++++ Supplied material ++++

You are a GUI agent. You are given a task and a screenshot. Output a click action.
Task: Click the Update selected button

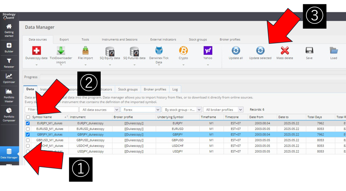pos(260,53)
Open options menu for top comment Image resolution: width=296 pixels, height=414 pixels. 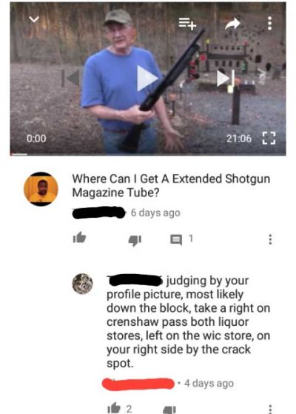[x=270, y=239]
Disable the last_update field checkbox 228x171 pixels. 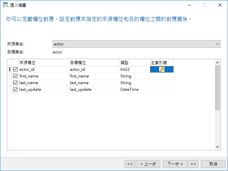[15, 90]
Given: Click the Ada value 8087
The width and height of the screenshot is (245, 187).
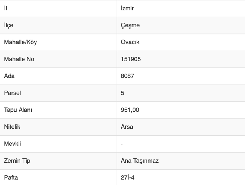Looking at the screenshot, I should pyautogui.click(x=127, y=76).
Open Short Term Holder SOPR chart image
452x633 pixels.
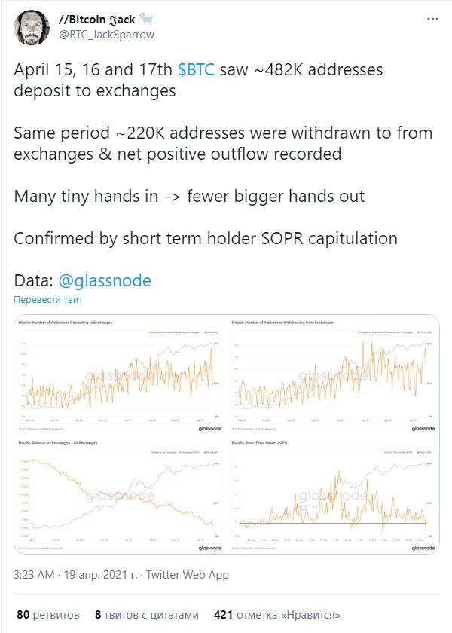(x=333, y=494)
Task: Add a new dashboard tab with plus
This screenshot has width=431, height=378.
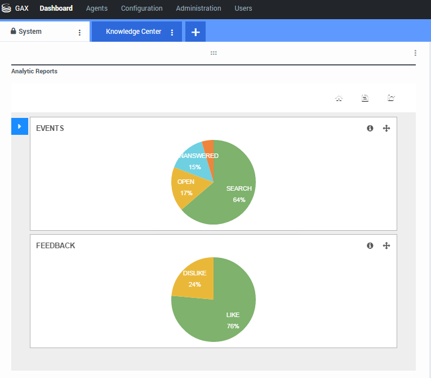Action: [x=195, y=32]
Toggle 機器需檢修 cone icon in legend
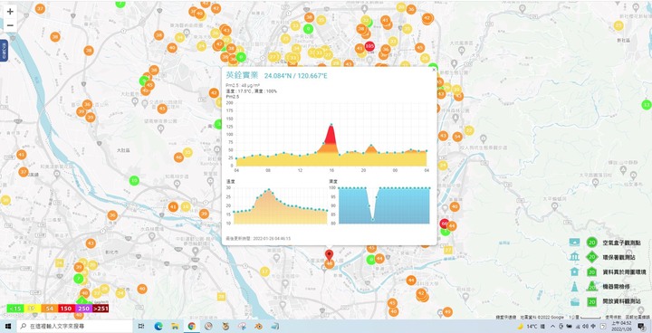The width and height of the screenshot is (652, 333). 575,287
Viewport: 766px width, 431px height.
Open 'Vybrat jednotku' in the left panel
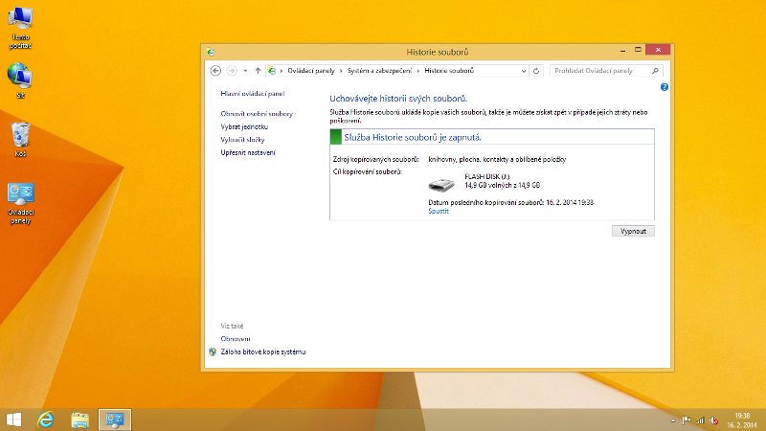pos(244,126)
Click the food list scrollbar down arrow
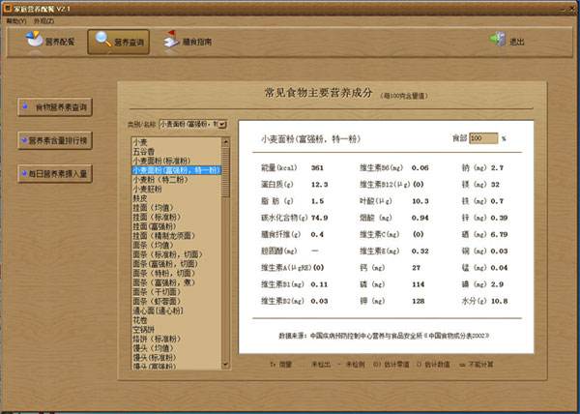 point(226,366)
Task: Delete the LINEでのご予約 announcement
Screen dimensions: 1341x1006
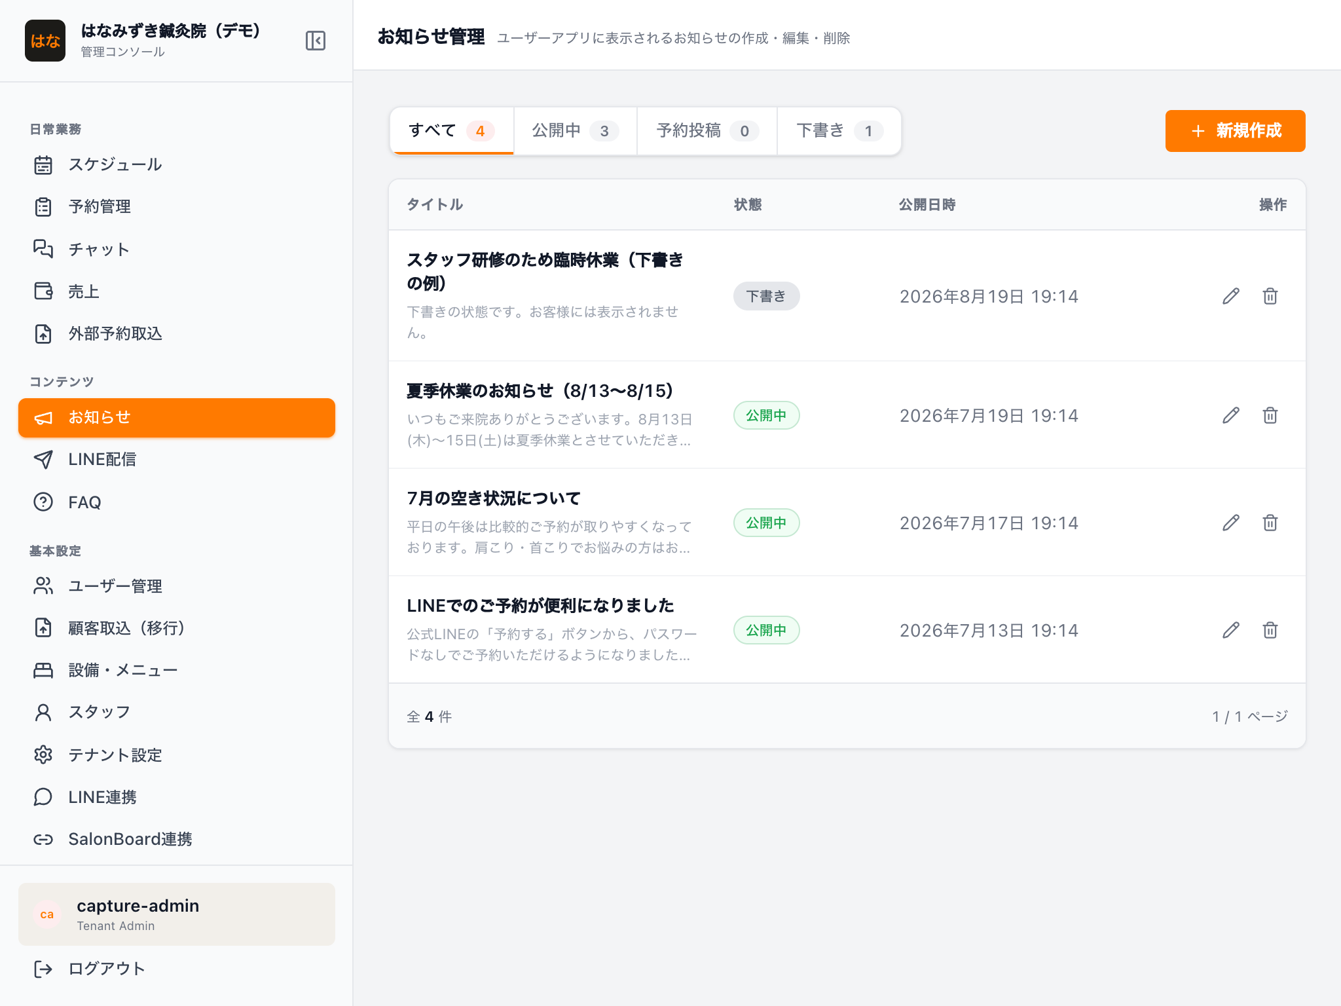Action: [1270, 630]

++++
++++ Supplied material ++++

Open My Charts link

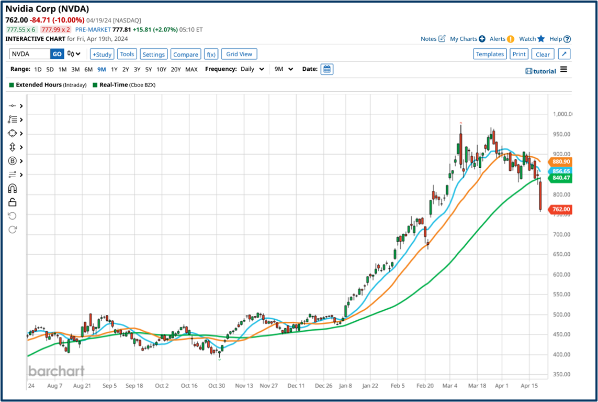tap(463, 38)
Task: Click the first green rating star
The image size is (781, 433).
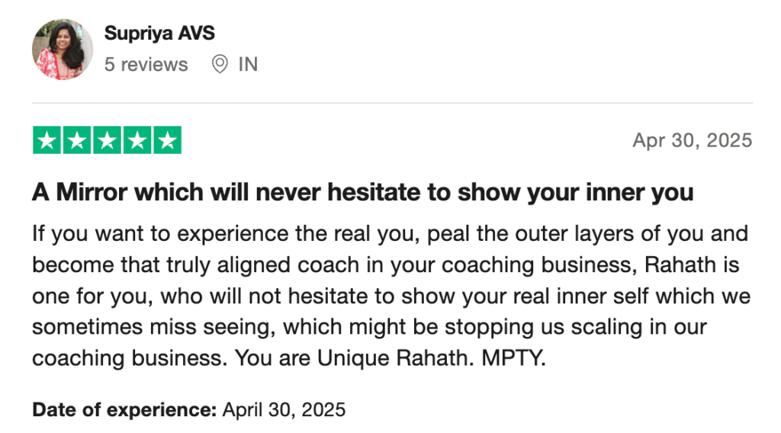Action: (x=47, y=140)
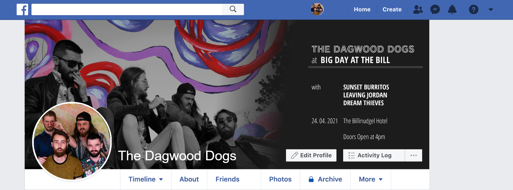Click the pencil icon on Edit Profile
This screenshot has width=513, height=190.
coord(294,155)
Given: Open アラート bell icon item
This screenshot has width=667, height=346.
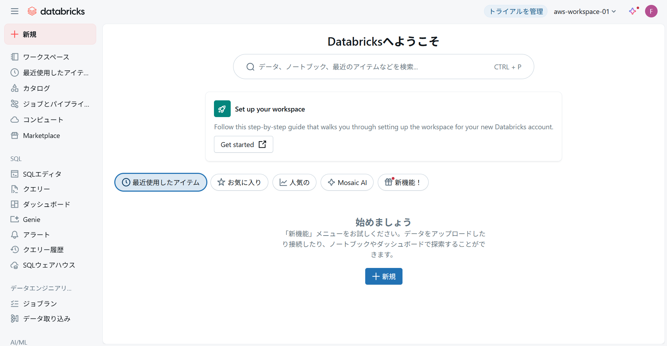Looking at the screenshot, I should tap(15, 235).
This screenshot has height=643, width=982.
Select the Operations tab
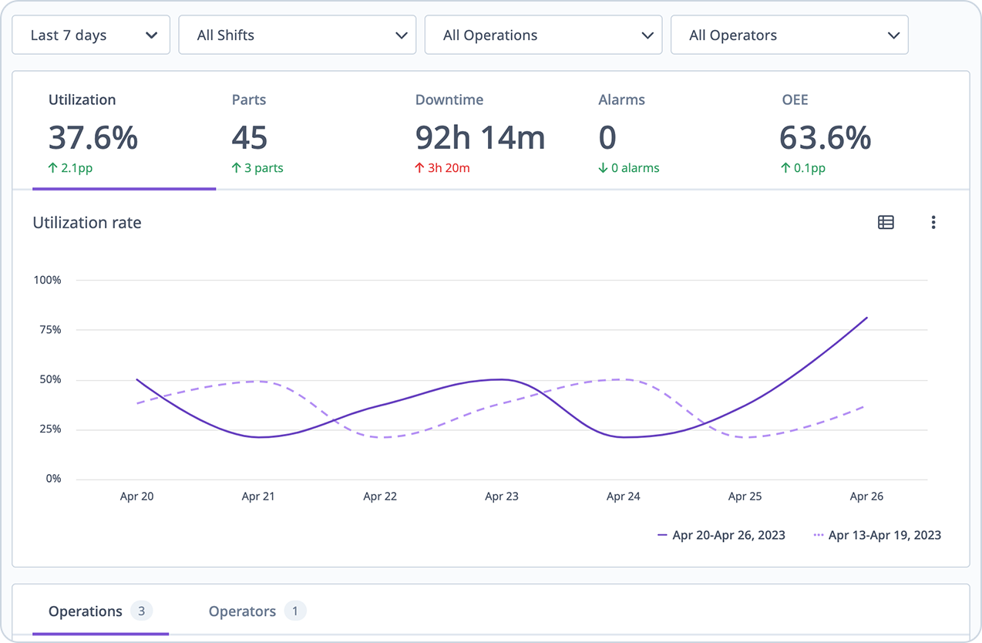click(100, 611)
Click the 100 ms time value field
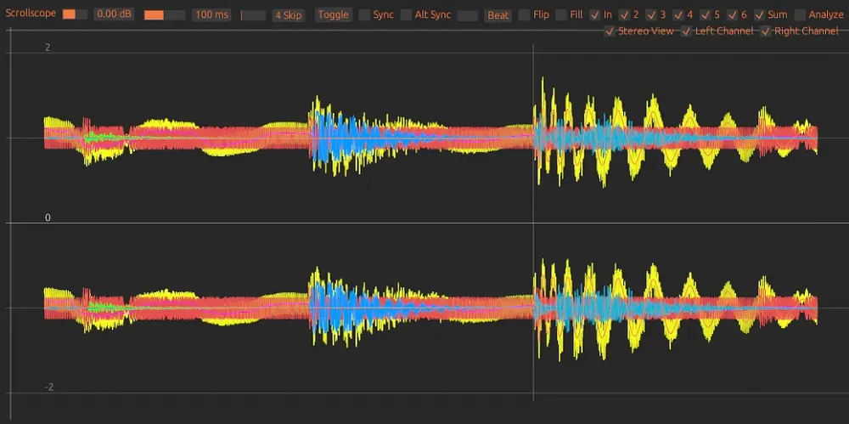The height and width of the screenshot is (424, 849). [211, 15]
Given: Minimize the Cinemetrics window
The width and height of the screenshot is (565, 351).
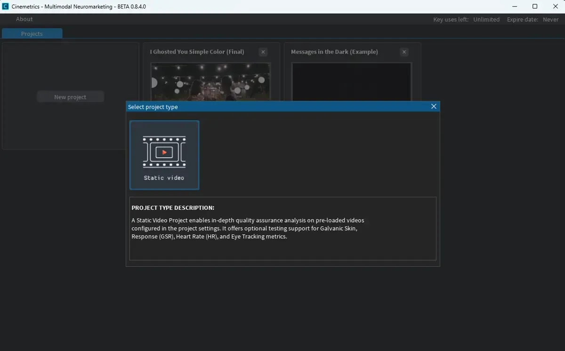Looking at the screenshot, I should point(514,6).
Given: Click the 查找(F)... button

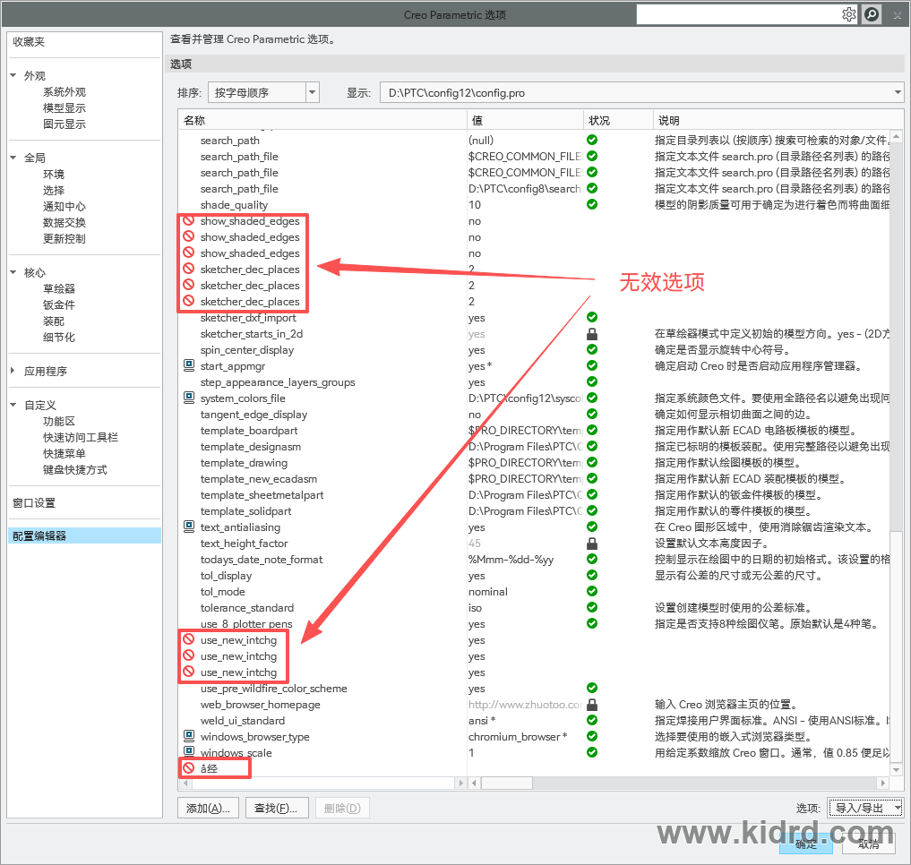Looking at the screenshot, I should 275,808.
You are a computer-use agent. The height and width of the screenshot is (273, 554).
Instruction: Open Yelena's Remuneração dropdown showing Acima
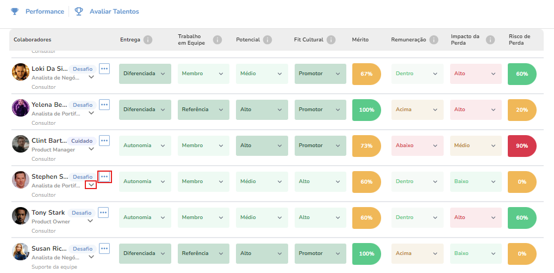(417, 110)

++++

Rewrite the stretch of records from the line containing "Task: Delete the LINEでのご予約 announcement" through the line containing "Action: [1270, 630]", replacing "announcement" with "notice" and keeping everything else the same. Give only those lines, without the pictures.

## Worked answer
Task: Delete the LINEでのご予約 notice
Screen dimensions: 1341x1006
Action: [1270, 630]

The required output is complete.